Top of Excerpted passage
By Penni McLean-Conner, Northeast Utilities
Chip Bell’s latest book, “The 9½ Principles of Innovative Service” published by Simple Truths in 2013, provides thought-provoking principles supported with stories.
In it, he describes the Cracker Jack Principle: Service with surprise is like a box of Cracker Jack. It was not the cool box or the caramelized popcorn we craved–it was the free prize inside. While the prize had little economic value, its emotional value was priceless. Surprise breaks the monotony of hohum, communicates a caring attitude, and fosters an infectious spirit that customers cannot wait to narrate to others.
Cracker Jack moments can be created in two ways. They can be designed into the customer experience. Cracker Jack moments also can be created by employees’ operating in a culture that supports this type of behavior. This series of articles on Cracker Jack moments explores the framework for providing customers with Cracker Jack moments and examines case studies of organizations that are delivering them.
Cracker Jack Moments by Design
Companies also can build Cracker Jack moments into the design of their customer experience. Let’s explore an example that is getting a lot of attention in the utility industry: the customer outage process.
By design for the past 100 years, utilities have relied on customers’ calling them to report outages and to share outage information with those customers. Data suggests that some 20 percent of customers affected by an outage call to report the outage. This means that 80 percent of customers receive no information about the outage.
Customer satisfaction research indicates that customers want information about their outages and prefer to receive that information from their utilities. With the predominate model being utilities’ responding only to those customers who call in, most customers are left in the dark about their outages.
Bottom of Excerpted passage
Top of Entries supplied
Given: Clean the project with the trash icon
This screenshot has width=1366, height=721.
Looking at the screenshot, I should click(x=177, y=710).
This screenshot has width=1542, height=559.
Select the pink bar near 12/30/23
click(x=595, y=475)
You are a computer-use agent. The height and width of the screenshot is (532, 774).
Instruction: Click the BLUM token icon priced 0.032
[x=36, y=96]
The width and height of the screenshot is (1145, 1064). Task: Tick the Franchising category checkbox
Bottom of Entries supplied
Top of Entries supplied
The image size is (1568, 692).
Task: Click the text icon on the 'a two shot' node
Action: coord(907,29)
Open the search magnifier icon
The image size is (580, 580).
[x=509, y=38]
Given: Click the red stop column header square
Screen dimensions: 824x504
Bottom of Entries supplied
| Assignment 1 |
Please decide whether each statement below agrees with the article on Cracker Jack moments. Answer yes or no for each, and quote the deciding words of the article.
(a) About 20 percent of customers affected by an outage call to report it.
(b) The prize in a box of Cracker Jack had great economic value.
(c) Cracker Jack moments can be created in three ways.
| Assignment 2 |
Pick up the article on Cracker Jack moments right after its last sentence and continue it.

| Answer area 1 |
(a) Yes: "Data suggests that some 20 percent of customers affected by an outage call to report the outage."
(b) No: "While the prize had little economic value, its emotional value was priceless."
(c) No: "Cracker Jack moments can be created in two ways."

| Answer area 2 |
Innovative utilities are changing the model of outage reporting. They are moving to proactive outreach to all customers affected by outages. They are surprising their customers with outage information, and the result is higher customer satisfaction.
The challenge with Cracker Jack moments by design, though, is that they can become the customers’ expectation. Savvy customer service leaders recognize this issue and address it by planning ongoing enhancements. In the case of outage alerts, utilities have enhancements in their outage communication blueprints, including: updating customers through the channels of their choice, enhancing the accuracy of the estimated time of restoration (ETR) and providing more detailed outage information such as causes and locations.
Cracker Jack Culture
In Bell’s book, he also describes cultures that encourage Cracker Jack moments. He notes that Zappos, renowned for its customer service, has as its core value “Create Fun and A Little Weirdness.”
Companies with cultures that support Cracker Jack moments have some common best practices: a common mission, a core value of customer service and engaged employees.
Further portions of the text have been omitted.